Hypermethylation of Genes Detected in Urine from Ghanaian Adults with Bladder Pathology Associated with Schistosoma haematobium Infection

• Published in: PloS one Vol. 8; no. 3; p. e59089
• Main Authors: Zhong, Xiaoli, Isharwal, Sumit, Naples, Jean M., Shiff, Clive, Veltri, Robert W., Shao, Chunbo, Bosompem, Kwabena M., Sidransky, David, Hoque, Mohammad O.
• Format: Journal Article
• Language: English
• Published: United States Public Library of Science 18.03.2013; Public Library of Science (PLoS)
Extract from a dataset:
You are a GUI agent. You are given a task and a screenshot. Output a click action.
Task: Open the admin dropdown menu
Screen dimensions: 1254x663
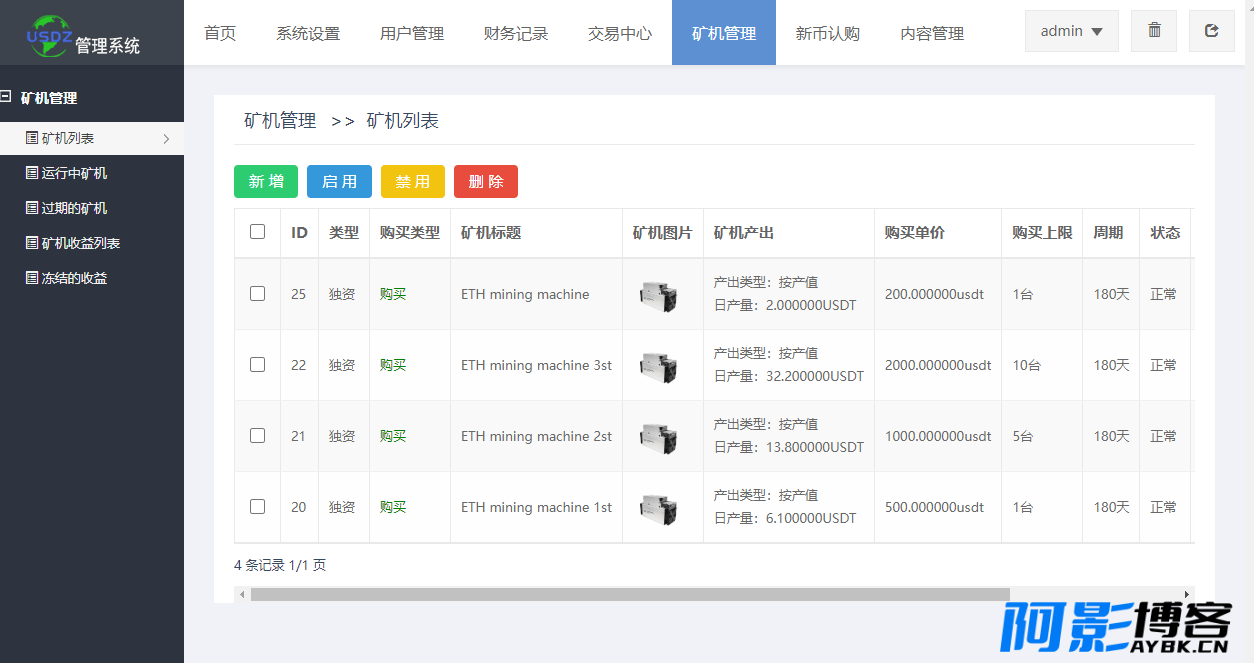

• Subjects: Adult; Adults; Aged; Aged, 80 and over; Analysis; Biology; Biomarkers; Biomarkers - urine; Bladder; Bladder cancer; Cancer; Chronic infection; Contemporary problems; Damage assessment; Damage detection; Deoxyribonucleic acid; DNA; DNA Methylation; DNA Modification Methylases - genetics; DNA Repair Enzymes - genetics; Epigenetics; Female; Gastric cancer; Genes; Genetic research; Genetic transformation; Ghana; Helicobacter pylori; Humans; Immunology; Infections; Inflammation; Male; Medical research; Medicine; Methylation; Middle Aged; Otolaryngology; Parasites; Pathogenesis; Pathology; Promoter Regions, Genetic; Public health; Regression analysis; Risk assessment; Runx3 protein; Schistosoma haematobium; Schistosomiasis; Schistosomiasis haematobia - complications; Schistosomiasis haematobia - genetics; Schistosomiasis haematobia - urine; Sediments; Stomach cancer; Studies; Surgery; Tissue inhibitor of metalloproteinase 3; Tissue Inhibitor of Metalloproteinase-3 - genetics; Transformation; Tropical diseases; Tumor Suppressor Proteins - genetics; Ultrasonic imaging; Ultrasound; Urinary bladder; Urinary Bladder - parasitology; Urinary Bladder - pathology; Urinary Bladder Neoplasms - diagnosis; Urinary Bladder Neoplasms - etiology; Urinary Bladder Neoplasms - urine; Urine; Urology; Young Adult; Ghana; United States > US; Maryland; Baltimore Maryland; Egypt; Africa
• ISSN: 1932-6203; 1932-6203
• DOI: 10.1371/journal.pone.0059089

Schistosoma haematobium is associated with chronic bladder damage and may subsequently induce bladder cancer in humans, thus posing a serious threat where the parasite is endemic. Here we evaluated aberrant promoter DNA methylation as a potential biomarker to detect severe bladder damage that is associated with schistosomiasis by analyzing urine specimens. A quantitative methylation-specific PCR (QMSP) assay was used to examine the methylation status of seven genes (RASSF1A, RARβ2, RUNX3, TIMP3, MGMT, P16, ARF) in 57 urine samples obtained from volunteers that include infected and uninfected by S. haematobium from an endemic region. The Fishers Exact Test and Logistic Regression analysis were used to evaluate the methylation status with bladder damage (as assessed by ultrasound examination) in subjects with S. haematobium infection. RASSF1A and TIMP3 were significant to predict severe bladder damage both in univariate (p = 0.015 and 0.023 respectively) and in multivariate (p = 0.022 and 0.032 respectively) logistic regression analysis. Area under the receiver operator characteristic curves (AUC-ROC) for RASSF1A and TIMP3 to predict severe bladder damage were 67.84% and 63.73% respectively. The combined model, which used both RASSF1A and TIMP3 promoter methylation, resulted in significant increase in AUC-ROC compared to that of TIMP3 (77.55% vs. 63.73%.29; p = 0.023). In this pilot study, we showed that aberrant promoter methylation of RASSF1A and TIMP3 are present in urine sediments of patients with severe bladder damage associated with S. haematobium infection and that may be used to develop non-invasive biomarker of S. haematobium exposure and early molecular risk assessmentof neoplastic transformation.